In order to show how things work its good to have some types to work with
struct int5
{
int v1, v2, v3, v4, v5;
};
struct int4
{
int v1, v2, v3, v4;
};
struct int3
{
int v1, v2, v3;
};
struct int2
{
int v1, v2;
};
struct int1
{
int v1;
};
struct char3
{
char x, y, z;
}
Now with these types let’s see how different ABIs handle them (reg is short for register here)
MSVC x64 ABI | Sys V ABI | |
---|---|---|
void func(int5) |
Invisible reference in 1-reg | Invisible reference in 1-reg |
void func(int4) |
Invisible reference in 1-reg | Packed in 2-regs |
void func(int3) |
Invisible reference in 1-reg | Packed in 2-regs |
void func(int2) |
Packed in 1-reg | Packed in 1-reg |
void func(int1) |
Packed in 1-reg | Packed in 1-reg |
void func(char3) |
Invisible reference in 1-reg | Packed in 1-reg |
void func(const int3 &) |
Reference in 1-reg | Reference in 1-reg |
void func(const int2 &) |
Reference in 1-reg | Reference in 1-reg |
void func(const int1 &) |
Reference in 1-reg | Reference in 1-reg |
void func(const char3 &) |
Reference in 1-reg | Reference in 1-reg |
void func(int3 &&) |
Reference in 1-reg | Reference in 1-reg |
void func(int2 &&) |
Reference in 1-reg | Reference in 1-reg |
void func(int1 &&) |
Reference in 1-reg | Reference in 1-reg |
void func(char3 &&) |
Reference in 1-reg | Reference in 1-reg |
As you can see it gets pretty complex, references are all references however when you pass-by-value things vary based on different platforms, different sizes, there is many more complex situations, especially when it comes to System V ABI’s unpacking of structs, which can make it fairly effective passing by value.
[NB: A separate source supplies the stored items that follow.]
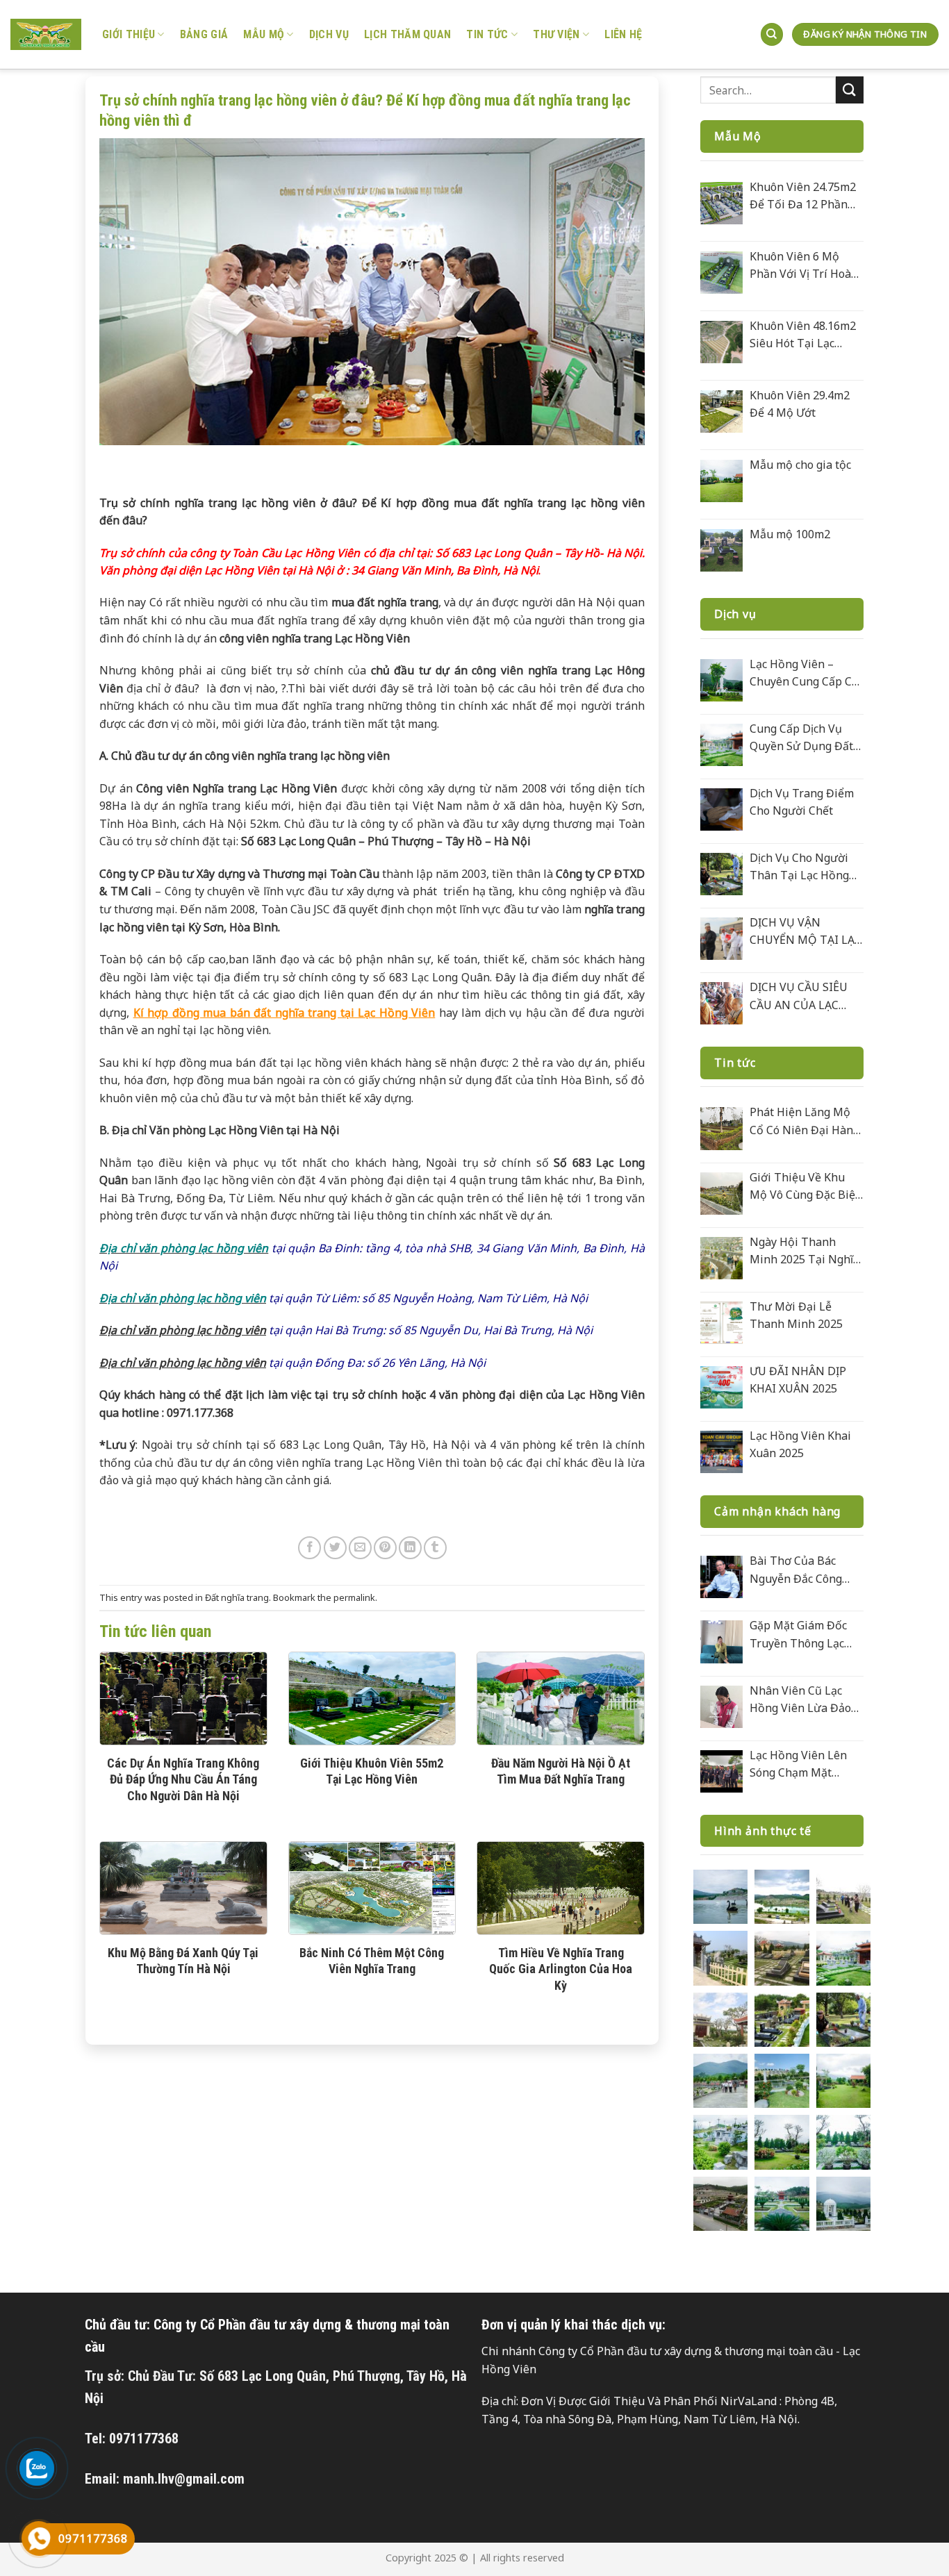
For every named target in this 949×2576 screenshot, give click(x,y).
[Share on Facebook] (309, 1547)
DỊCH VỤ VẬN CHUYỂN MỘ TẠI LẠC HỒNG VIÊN (805, 932)
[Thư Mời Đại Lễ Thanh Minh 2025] (721, 1323)
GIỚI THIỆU (128, 34)
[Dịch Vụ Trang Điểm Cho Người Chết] (721, 809)
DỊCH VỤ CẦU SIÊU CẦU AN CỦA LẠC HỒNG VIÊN (799, 996)
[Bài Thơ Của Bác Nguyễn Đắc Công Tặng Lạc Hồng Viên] (721, 1577)
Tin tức (487, 34)
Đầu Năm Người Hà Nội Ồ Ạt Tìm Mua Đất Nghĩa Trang (560, 1771)
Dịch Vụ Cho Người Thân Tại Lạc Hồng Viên (799, 867)
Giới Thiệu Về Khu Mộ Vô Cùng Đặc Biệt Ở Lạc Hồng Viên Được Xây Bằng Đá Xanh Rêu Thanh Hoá (805, 1187)
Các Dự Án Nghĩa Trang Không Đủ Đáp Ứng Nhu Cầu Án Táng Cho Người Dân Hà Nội (183, 1779)
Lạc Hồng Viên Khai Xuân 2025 (800, 1444)
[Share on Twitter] (335, 1547)
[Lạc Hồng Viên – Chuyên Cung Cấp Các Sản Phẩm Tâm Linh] (721, 680)
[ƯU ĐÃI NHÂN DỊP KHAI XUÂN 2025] (721, 1387)
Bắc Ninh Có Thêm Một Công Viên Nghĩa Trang (371, 1960)
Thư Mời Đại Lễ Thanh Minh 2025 (796, 1315)
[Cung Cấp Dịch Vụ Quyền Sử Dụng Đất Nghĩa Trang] (721, 745)
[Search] (772, 34)
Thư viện (556, 34)
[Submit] (850, 89)
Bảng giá (204, 34)
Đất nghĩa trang (237, 1597)
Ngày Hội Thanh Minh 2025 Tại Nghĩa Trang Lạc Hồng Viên (804, 1251)
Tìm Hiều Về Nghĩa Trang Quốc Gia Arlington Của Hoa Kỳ (560, 1969)
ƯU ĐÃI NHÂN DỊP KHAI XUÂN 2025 (798, 1380)
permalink (354, 1597)
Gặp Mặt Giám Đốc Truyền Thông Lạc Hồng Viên (798, 1635)
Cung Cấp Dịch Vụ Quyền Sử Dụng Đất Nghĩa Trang (801, 738)
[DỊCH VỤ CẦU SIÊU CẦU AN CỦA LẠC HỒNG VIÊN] (721, 1003)
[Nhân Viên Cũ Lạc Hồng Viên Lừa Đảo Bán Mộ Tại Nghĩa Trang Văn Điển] (721, 1707)
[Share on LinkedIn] (410, 1547)
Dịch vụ (329, 34)
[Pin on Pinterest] (385, 1547)
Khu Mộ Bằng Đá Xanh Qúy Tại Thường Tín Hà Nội (183, 1960)
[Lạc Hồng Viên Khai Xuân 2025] (721, 1452)
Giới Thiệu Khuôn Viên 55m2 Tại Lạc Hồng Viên (371, 1771)
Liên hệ (623, 34)
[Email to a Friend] (360, 1547)
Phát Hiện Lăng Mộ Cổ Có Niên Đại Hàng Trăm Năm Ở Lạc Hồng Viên (804, 1121)
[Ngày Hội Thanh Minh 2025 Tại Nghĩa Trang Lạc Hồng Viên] (721, 1258)
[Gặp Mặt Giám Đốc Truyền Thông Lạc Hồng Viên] (721, 1641)
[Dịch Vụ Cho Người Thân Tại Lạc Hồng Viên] (721, 874)
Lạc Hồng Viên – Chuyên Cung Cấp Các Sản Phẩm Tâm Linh (806, 673)
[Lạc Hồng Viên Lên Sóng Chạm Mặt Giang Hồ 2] (721, 1771)
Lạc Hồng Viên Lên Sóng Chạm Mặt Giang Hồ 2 (798, 1764)
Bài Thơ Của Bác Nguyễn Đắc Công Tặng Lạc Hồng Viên (802, 1570)
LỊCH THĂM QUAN (407, 34)
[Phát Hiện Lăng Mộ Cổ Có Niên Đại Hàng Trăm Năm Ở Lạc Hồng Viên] (721, 1128)
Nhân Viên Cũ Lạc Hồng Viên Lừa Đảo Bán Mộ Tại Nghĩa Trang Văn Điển (800, 1700)
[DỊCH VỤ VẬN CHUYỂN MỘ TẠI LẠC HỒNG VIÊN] (721, 938)
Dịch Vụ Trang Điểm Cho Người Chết (802, 802)
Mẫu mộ (263, 34)
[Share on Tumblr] (435, 1547)
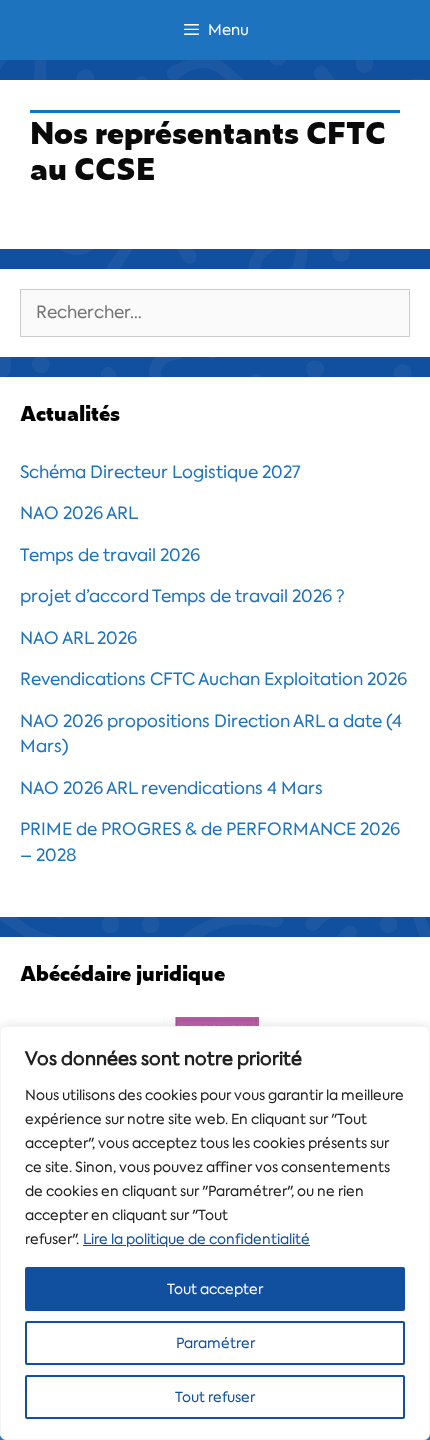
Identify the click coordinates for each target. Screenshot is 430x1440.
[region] (215, 1233)
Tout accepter (215, 1289)
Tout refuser (215, 1397)
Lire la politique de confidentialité (196, 1239)
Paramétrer (215, 1343)
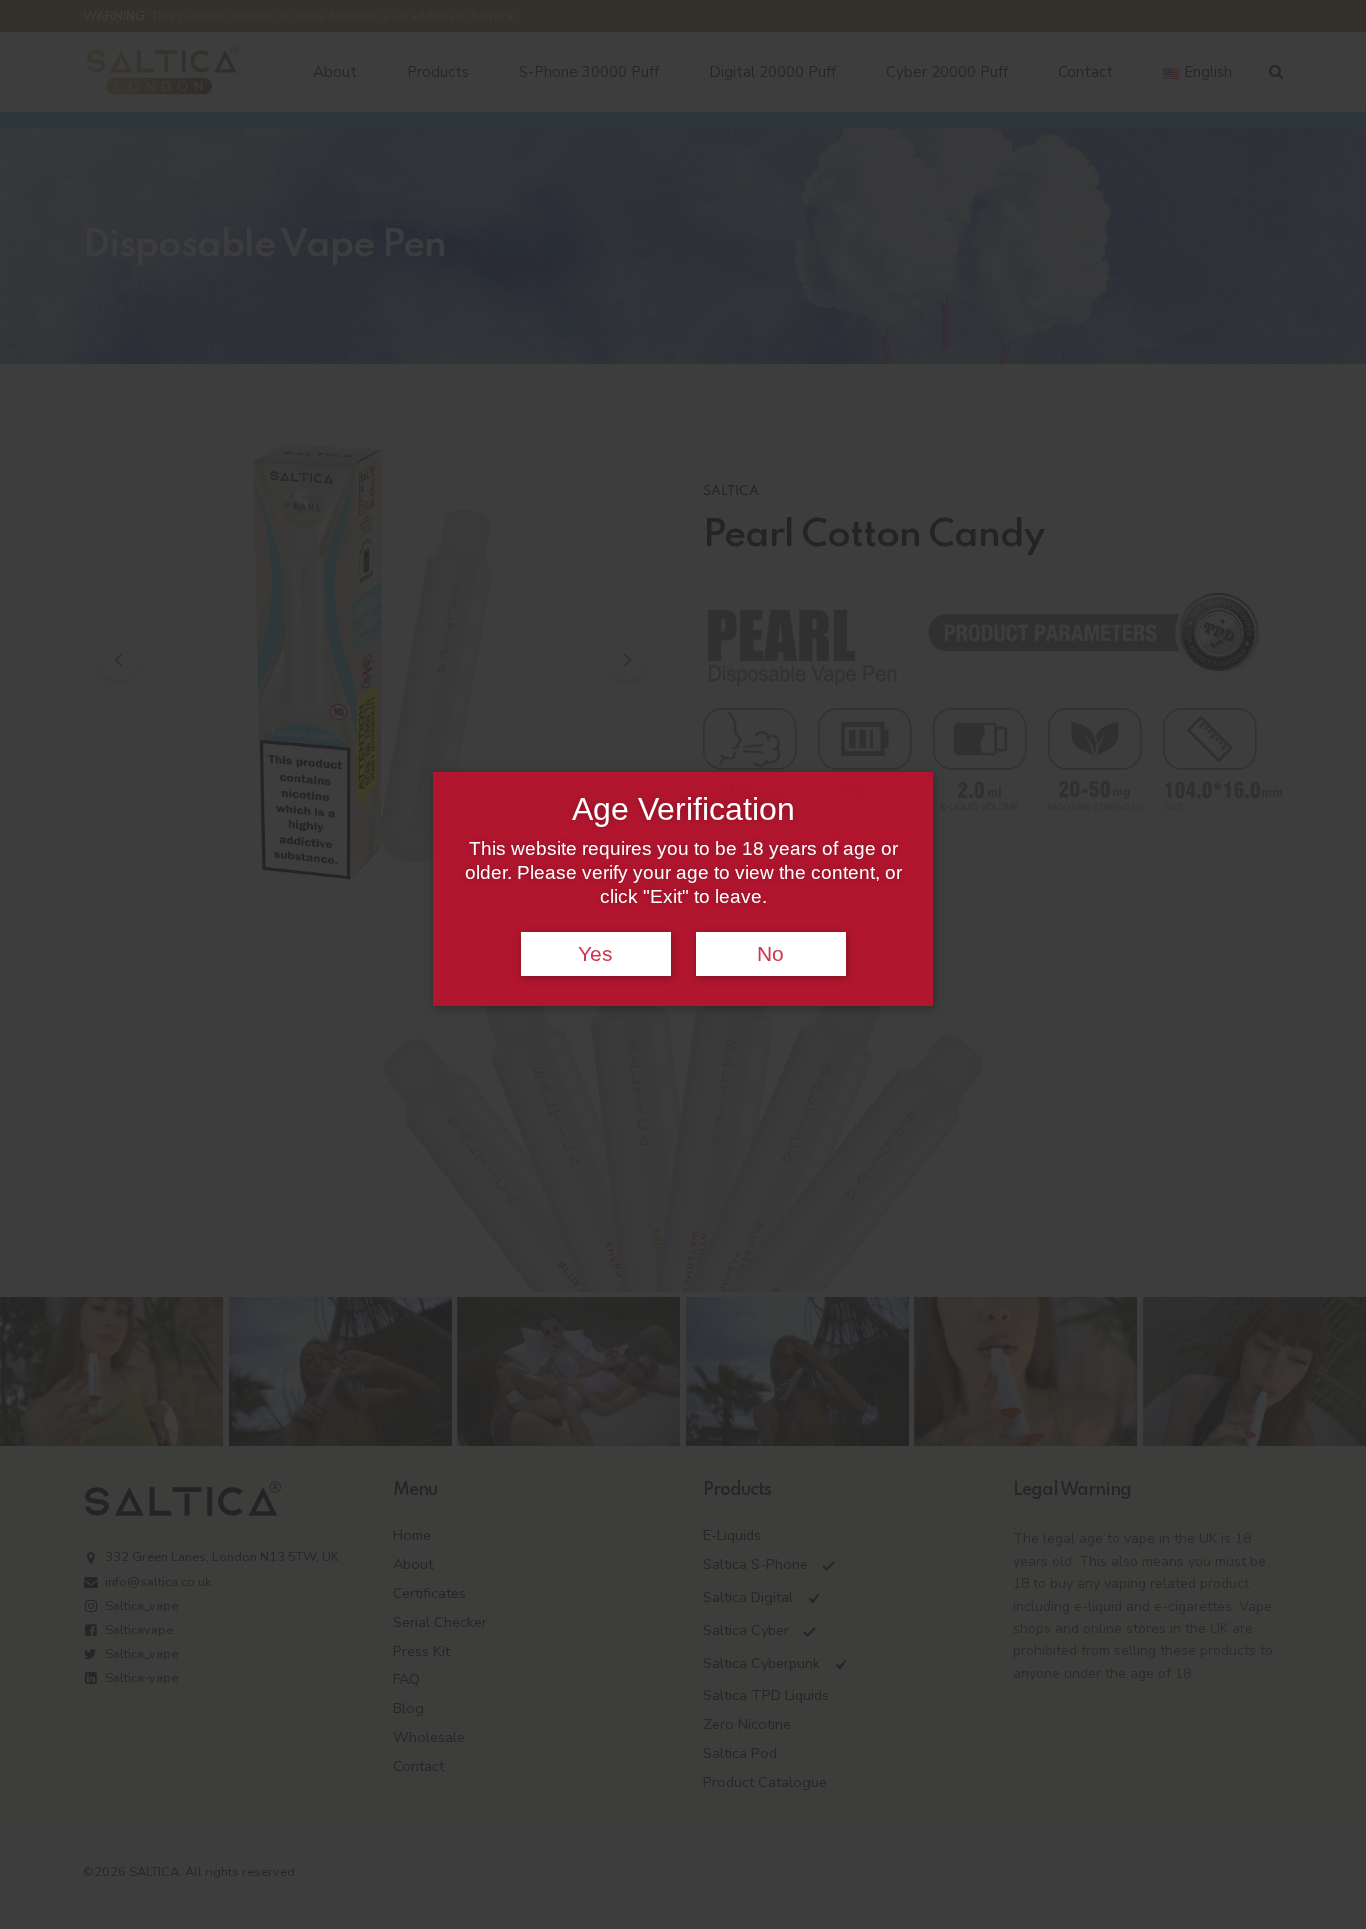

Windows also has many attributes which can be used to improve and change it’s ABI for example __vectorcall
which allow it to unpack some structures similar behavior to System V.
Now the “Invisible Reference” thing here is important to understand a bit better, in many cases this will be a copy of the original data so it has a memory address to reference as the initial value is not allowed to change so referencing it is dangerous.
This also goes for the standard “Reference” if you are using an l-value reference from something which would typically exist in registers (in x86-64 this is where most your code and calculations hopefully live).
Even with all of this information it’s nearly impossible to define a one size fits all approach for how functions should accept arguments when it comes to performance, you should just try to consider the basics of avoiding copying heavy to copy objects and moving heavy to move objects (which hopefully you never have heavy to move objects), and focusing on readability and maintainability unless you really need that last drop of performance and this is your bottleneck then and only then bother improving it, and do it with benchmarks and on all your supported platforms.
As a follow-up to this I plan to dig further into Vector math libraries commonly seen in 3D graphics and games and the implications an ABI can have.